New Era in Web Design
As is expected, the face of web design is constantly changing. Karri pointed out in our interview, a major paradigm which seems to be ruling right now is breaking the norms of older, more formal interfaces in an effort to turn how users interact with content on its head. As per the Myspace redesign, Pinterest, and the new Facebook feed, one are the days of top-oriented navigation and fixed width columns.
Content is becoming more and more dynamic and in doing so designers and developers are looking for ways to change the interface of applications based around the user, be it due to screen-size or otherwise. Kippt 2.0 certainly capitalizes on this growing trend, bringing the navigation to the left-hand side and making the content blocks much more fluid, depending on screen-size and/or browser width.
What’s Next for Kippt?
In speaking to Karri, it was quite obvious him and Jori possess an incredible amount of ideas for future implementation into Kippt. I’m sure many will never see the light of day, but there are a few things which we may or may not be seeing in upcoming updates.
The first of these is statistics of sort which will show users and also publishers what content is being viewed and shared the most. Within this, Karri also mentioned the idea of being able to highlight specific text, in which you could potentially add to a “favorites” of sorts, which would allow users and publishers alike to see what part of the content users prefer. Although there’s no promise this will arrive, but if it does, it’s certainly going to add a new dimension to the discovery and sharing of content.

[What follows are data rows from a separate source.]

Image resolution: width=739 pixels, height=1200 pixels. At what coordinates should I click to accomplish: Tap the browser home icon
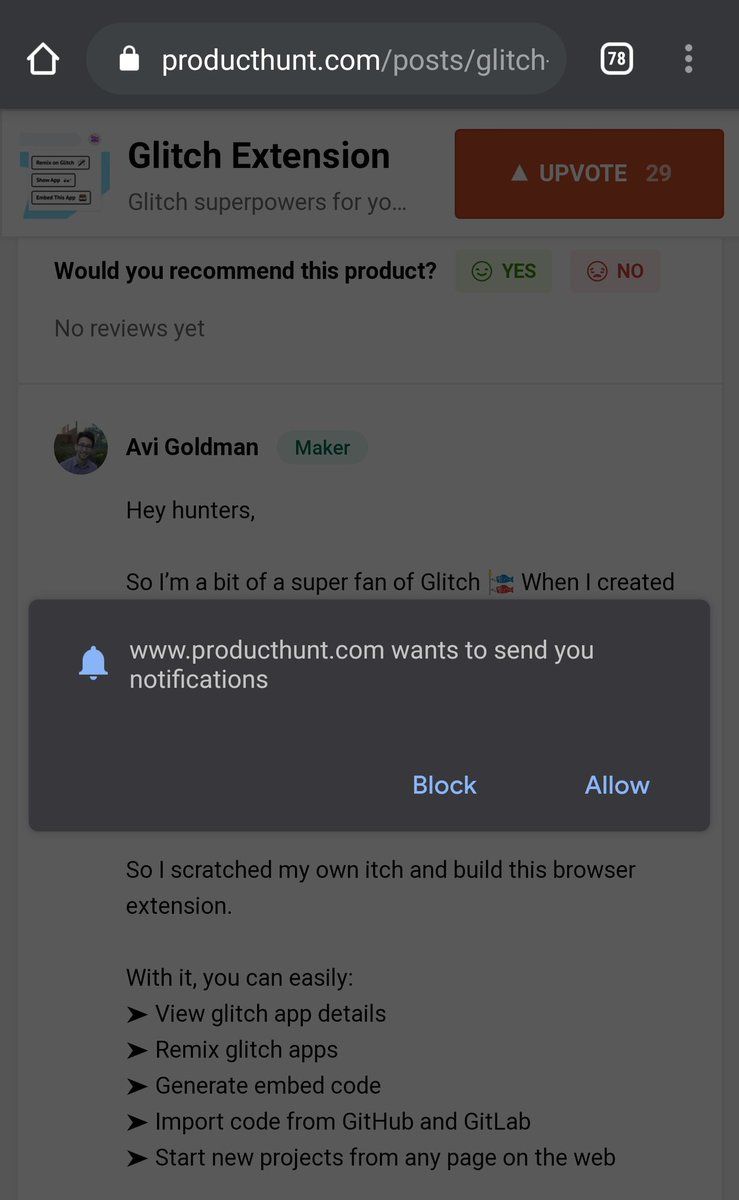pos(43,60)
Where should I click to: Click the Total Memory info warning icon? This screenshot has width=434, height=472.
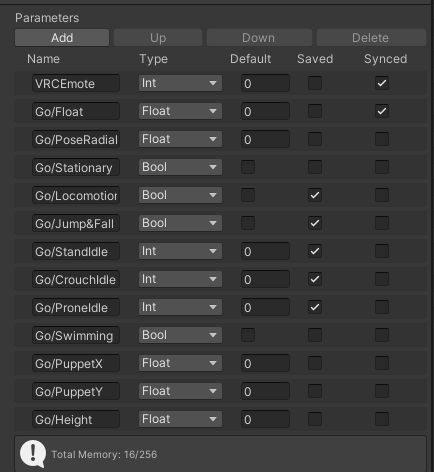click(33, 454)
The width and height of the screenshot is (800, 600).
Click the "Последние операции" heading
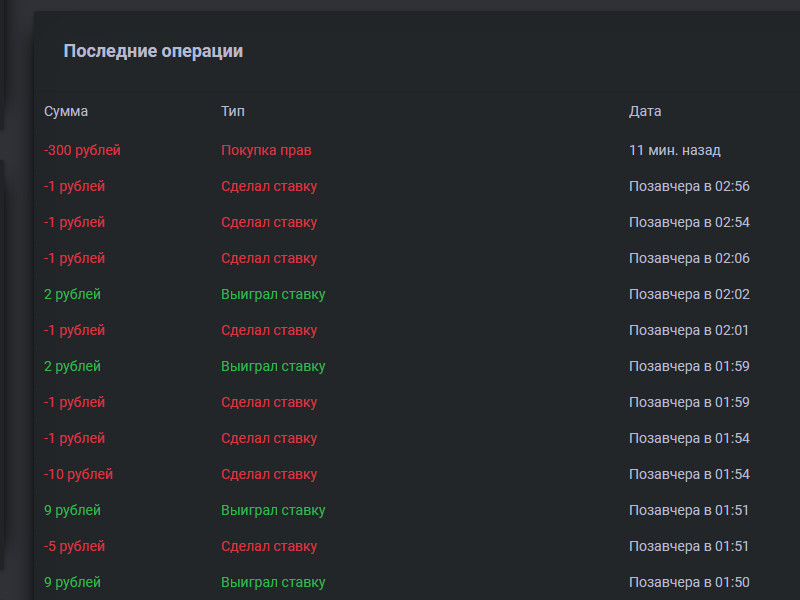pyautogui.click(x=153, y=51)
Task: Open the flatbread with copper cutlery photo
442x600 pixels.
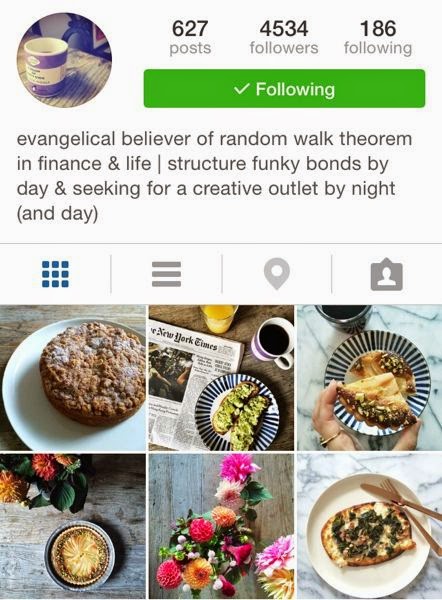Action: (x=370, y=527)
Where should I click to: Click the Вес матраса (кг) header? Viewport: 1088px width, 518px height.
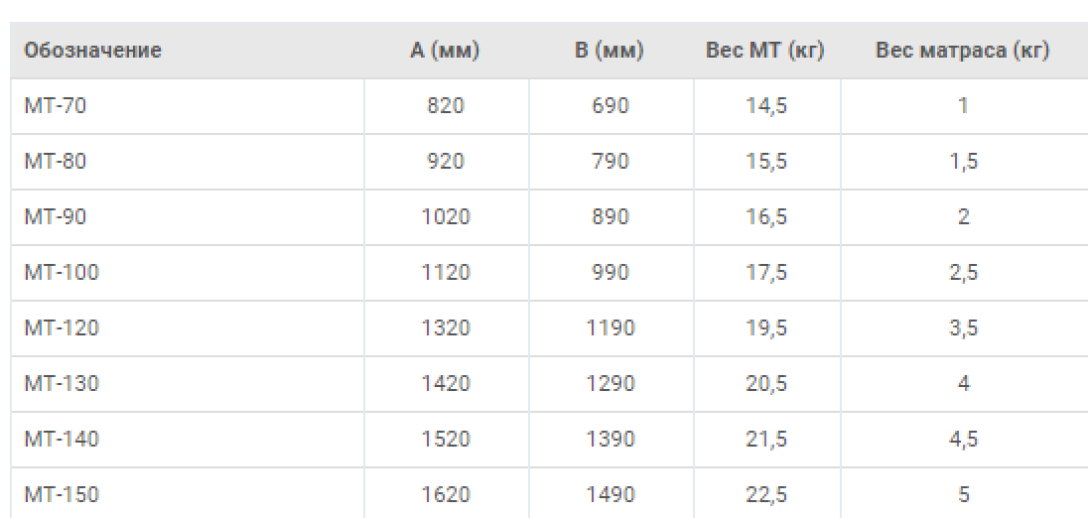tap(962, 51)
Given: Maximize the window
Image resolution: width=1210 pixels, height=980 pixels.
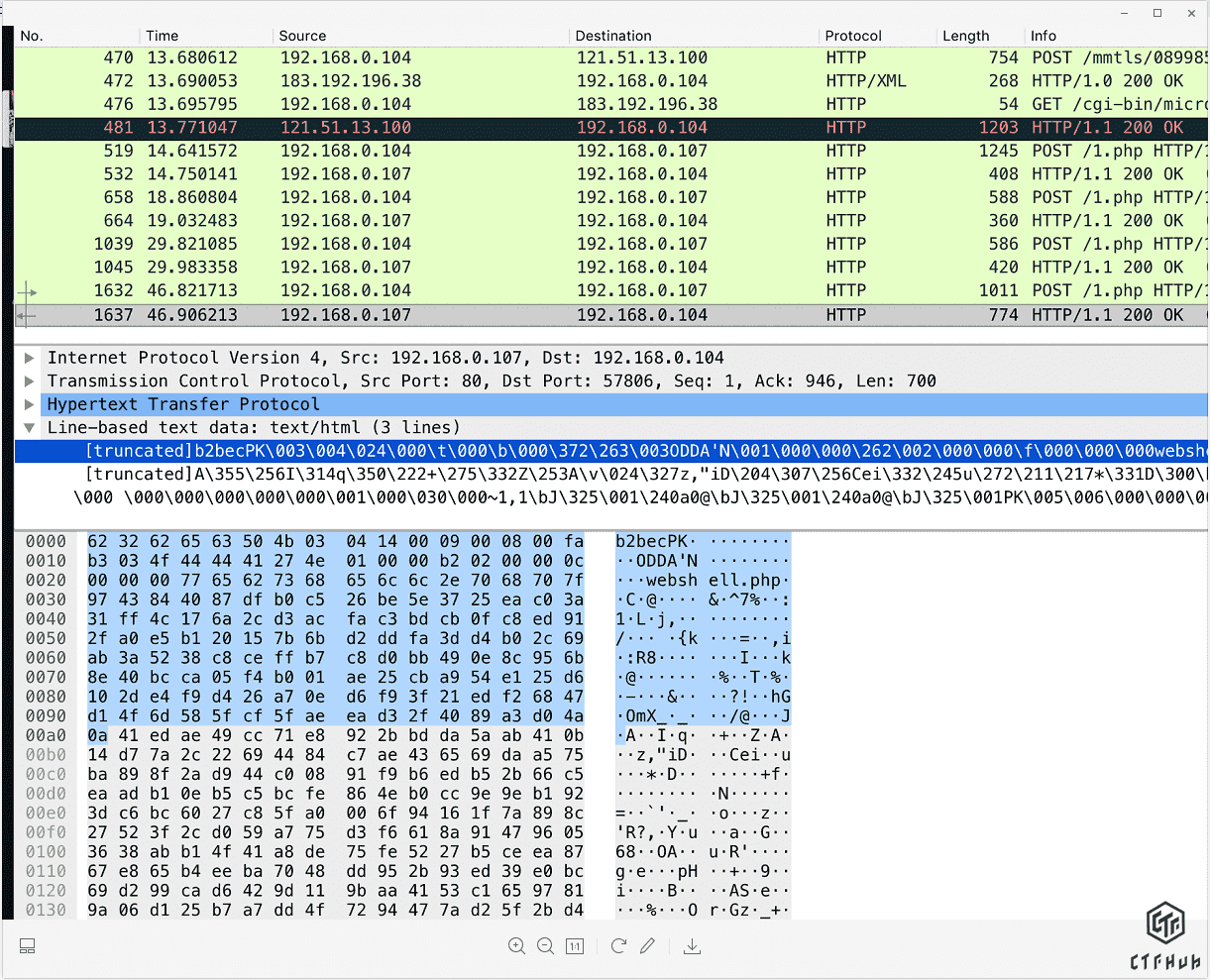Looking at the screenshot, I should coord(1157,14).
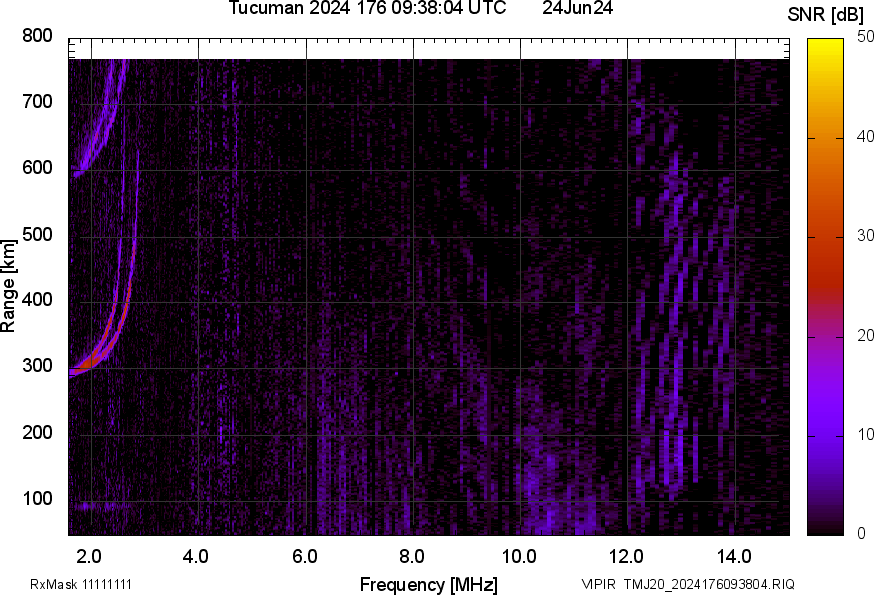Screen dimensions: 874x595
Task: Click the 2.0 tick on frequency axis
Action: [89, 555]
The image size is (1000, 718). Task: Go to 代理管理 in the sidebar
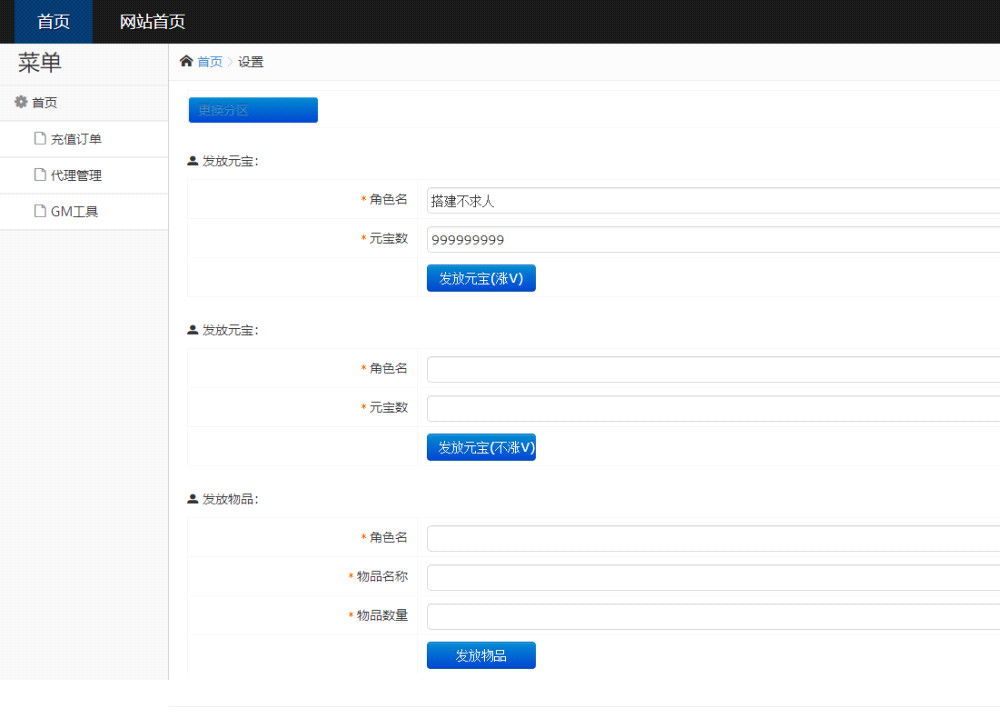click(x=76, y=175)
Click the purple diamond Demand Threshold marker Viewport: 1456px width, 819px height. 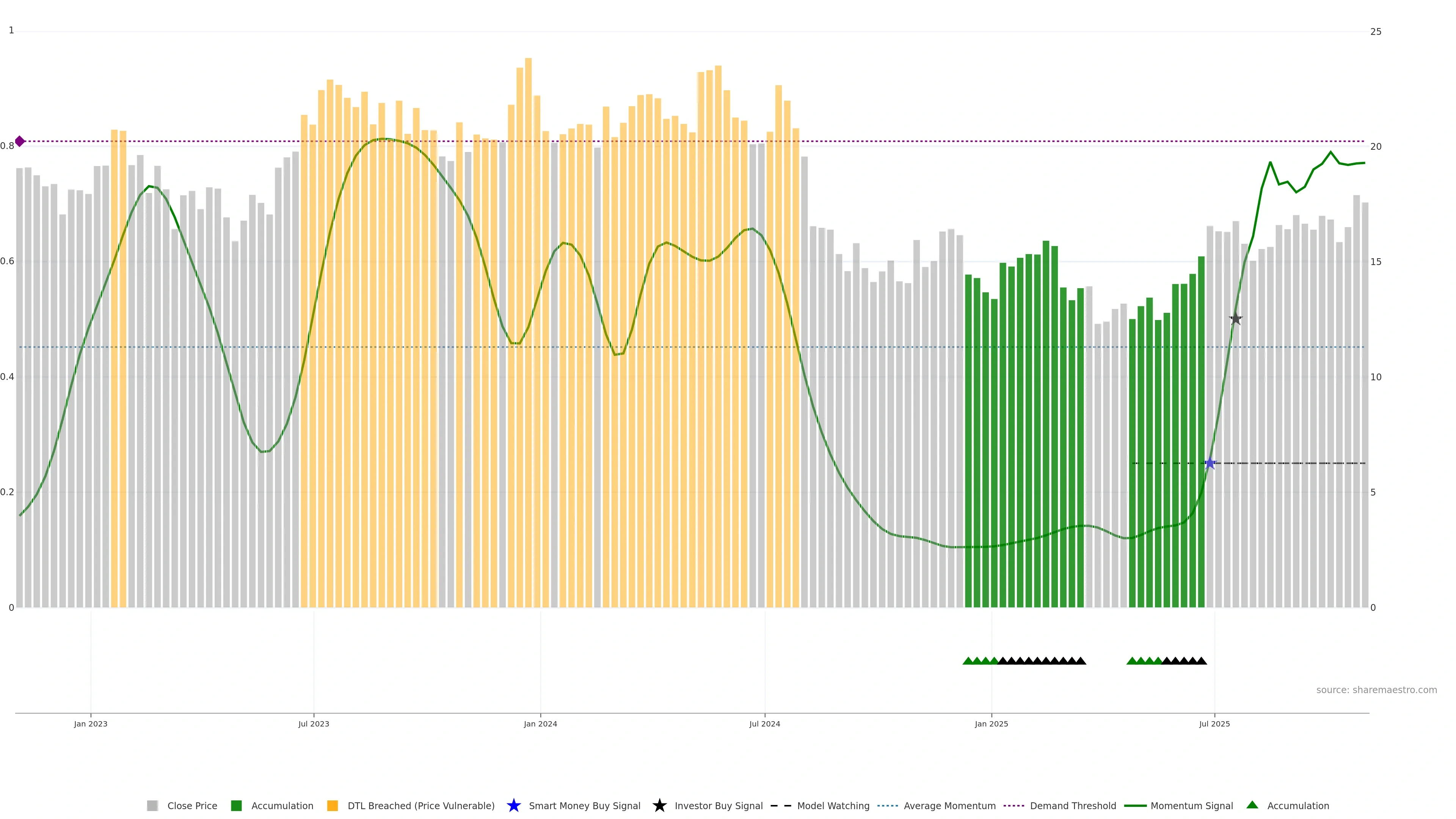click(x=20, y=141)
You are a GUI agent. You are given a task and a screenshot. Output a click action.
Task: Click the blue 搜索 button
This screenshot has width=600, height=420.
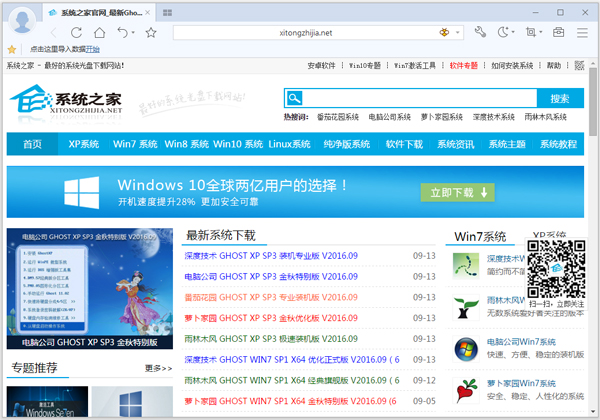pyautogui.click(x=560, y=98)
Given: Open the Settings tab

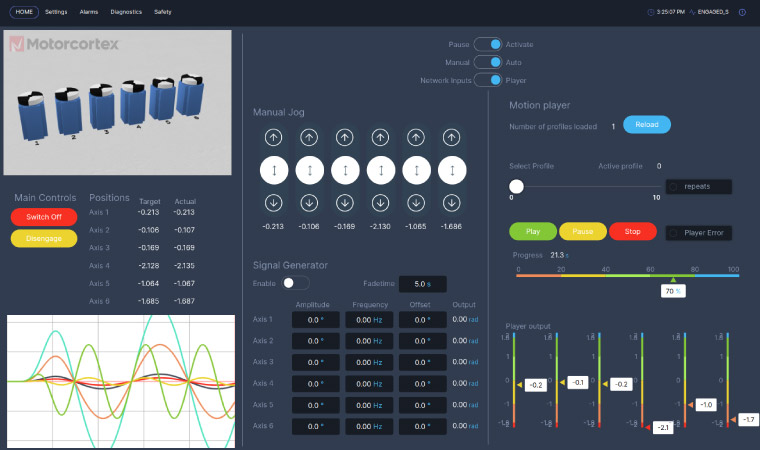Looking at the screenshot, I should pos(57,12).
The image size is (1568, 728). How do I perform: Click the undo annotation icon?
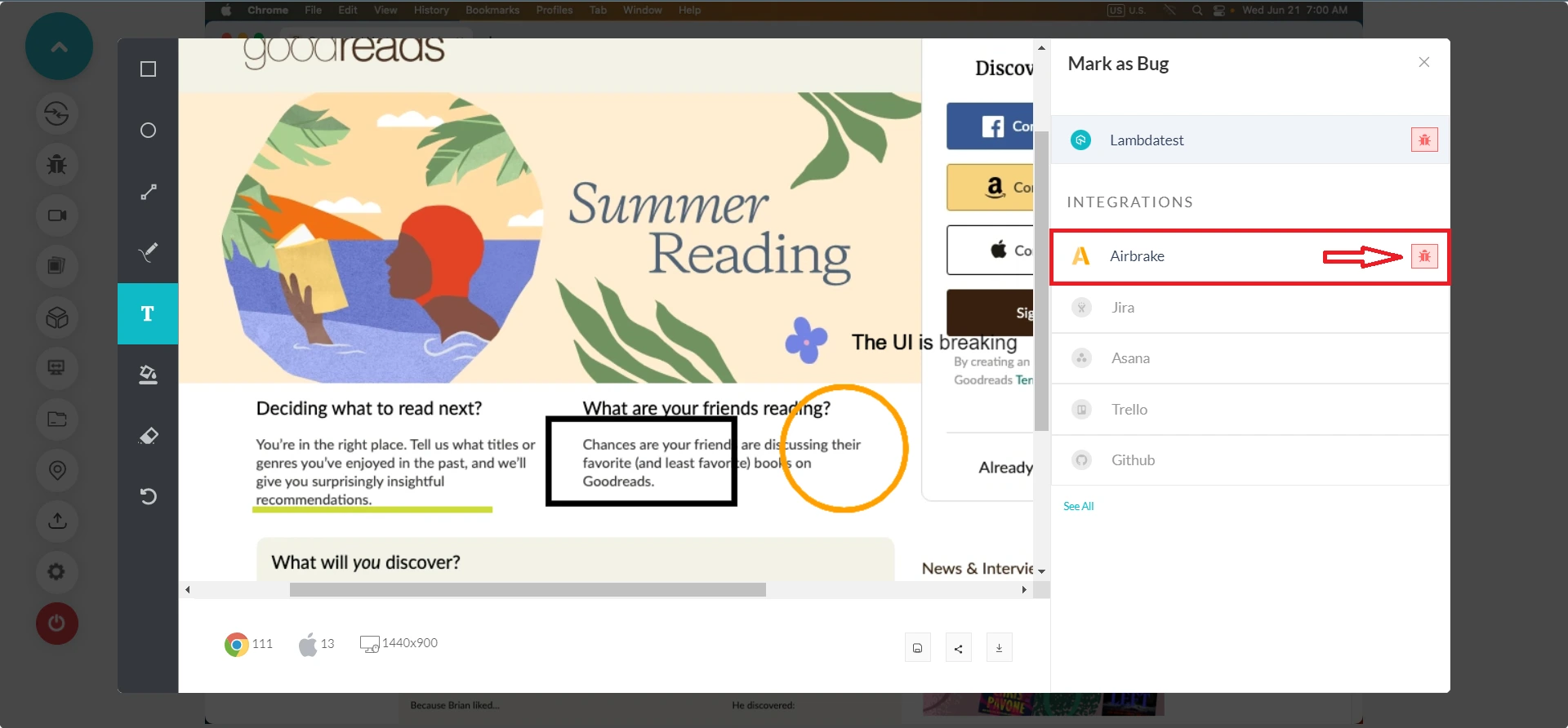148,496
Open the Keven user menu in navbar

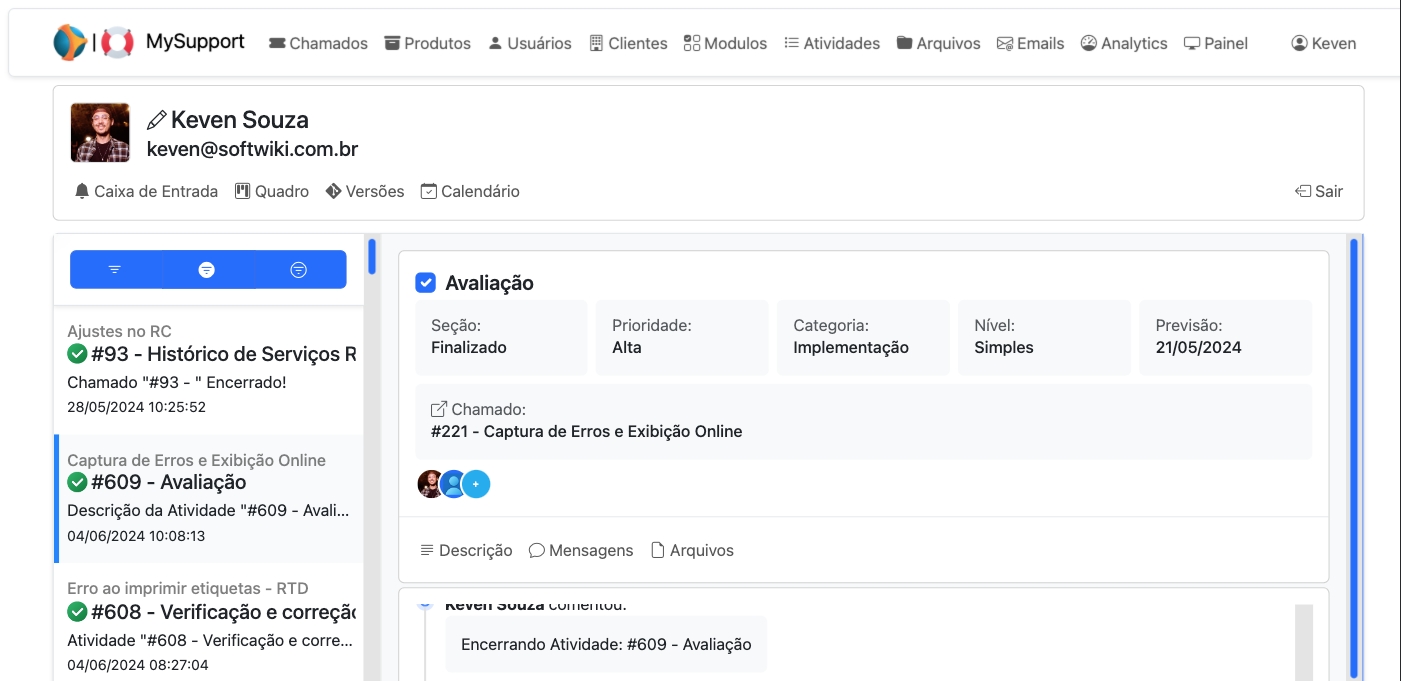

One question I was sure to hit on when speaking with Karri is the possibility of an iOS app made by the Kippt team, themselves. We both laughed a bit as I asked it, and Karri shared with me, instead of developing for iOS directly, what him and Jori have decided to do is build the greatest API they possibly can and leave the development for other platforms up to third-parties. With only two people on the Kippt team, it’s a smart way to outsource some of the work for specific platforms.
In fact, they have an entirely separate site dedicated to developers; something akin to the App.net developer site. To get an overview of the developer site, check it out here and also take a look at some of the apps available across the various platforms.
The final and most definite aspect coming to Kippt is a new search and discovery feature. Although we can certainly build up a collection of content ourselves and from friends, it’s nice to occasionally find out what is trending, or search for specific content. Karri assure me this is just around the corner with it being a specific section within the online application, allowing for easy discovery of new and popular content.
Hopefully you’ve gained a bit of insight of the behind-the-scenes of the Kippt update, through my interview with Karri. I’d like to thank Karri for taking the time to do the interview and Jori as well for helping build a tool I use every day.